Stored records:
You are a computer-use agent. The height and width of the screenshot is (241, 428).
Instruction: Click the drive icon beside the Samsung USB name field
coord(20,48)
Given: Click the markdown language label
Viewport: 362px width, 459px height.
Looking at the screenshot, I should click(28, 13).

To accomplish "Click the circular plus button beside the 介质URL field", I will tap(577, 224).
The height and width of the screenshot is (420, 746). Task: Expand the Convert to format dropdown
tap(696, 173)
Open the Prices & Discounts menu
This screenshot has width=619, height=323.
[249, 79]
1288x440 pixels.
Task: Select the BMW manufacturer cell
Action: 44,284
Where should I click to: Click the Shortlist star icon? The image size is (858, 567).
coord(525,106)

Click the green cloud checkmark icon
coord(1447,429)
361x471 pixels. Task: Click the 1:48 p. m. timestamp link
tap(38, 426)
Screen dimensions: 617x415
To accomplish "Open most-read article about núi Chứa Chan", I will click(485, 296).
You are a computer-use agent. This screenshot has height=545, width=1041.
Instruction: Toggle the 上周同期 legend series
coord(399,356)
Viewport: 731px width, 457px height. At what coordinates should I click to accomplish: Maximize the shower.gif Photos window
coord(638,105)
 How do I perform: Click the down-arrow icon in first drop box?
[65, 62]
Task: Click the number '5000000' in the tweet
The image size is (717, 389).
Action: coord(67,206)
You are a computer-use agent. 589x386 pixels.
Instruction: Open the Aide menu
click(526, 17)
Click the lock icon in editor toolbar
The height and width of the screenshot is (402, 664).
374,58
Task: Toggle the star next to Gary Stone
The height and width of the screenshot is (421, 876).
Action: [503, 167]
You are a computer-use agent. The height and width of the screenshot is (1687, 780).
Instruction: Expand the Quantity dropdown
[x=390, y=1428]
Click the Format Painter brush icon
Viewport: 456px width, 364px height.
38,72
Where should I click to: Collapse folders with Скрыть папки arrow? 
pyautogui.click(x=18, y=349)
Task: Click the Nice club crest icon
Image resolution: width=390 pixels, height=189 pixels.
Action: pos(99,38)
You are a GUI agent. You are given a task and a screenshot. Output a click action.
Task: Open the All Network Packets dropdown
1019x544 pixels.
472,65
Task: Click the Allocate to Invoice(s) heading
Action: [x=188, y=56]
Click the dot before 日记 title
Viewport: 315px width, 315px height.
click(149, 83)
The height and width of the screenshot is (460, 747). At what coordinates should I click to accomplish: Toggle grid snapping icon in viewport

| HOW TO COMPLETE THIS TASK |
I need every line of the data that has the word "agent"; please list them.

| REPLY |
You are a computer-use agent. The height and width of the screenshot is (241, 428).
You are a computer-use agent. This screenshot has height=545, width=1041.
You are a computer-use agent. 589x386 pixels.
You are a computer-use agent. The height and width of the screenshot is (1687, 780).
You are a GUI agent. You are given a task and a screenshot. Output a click action.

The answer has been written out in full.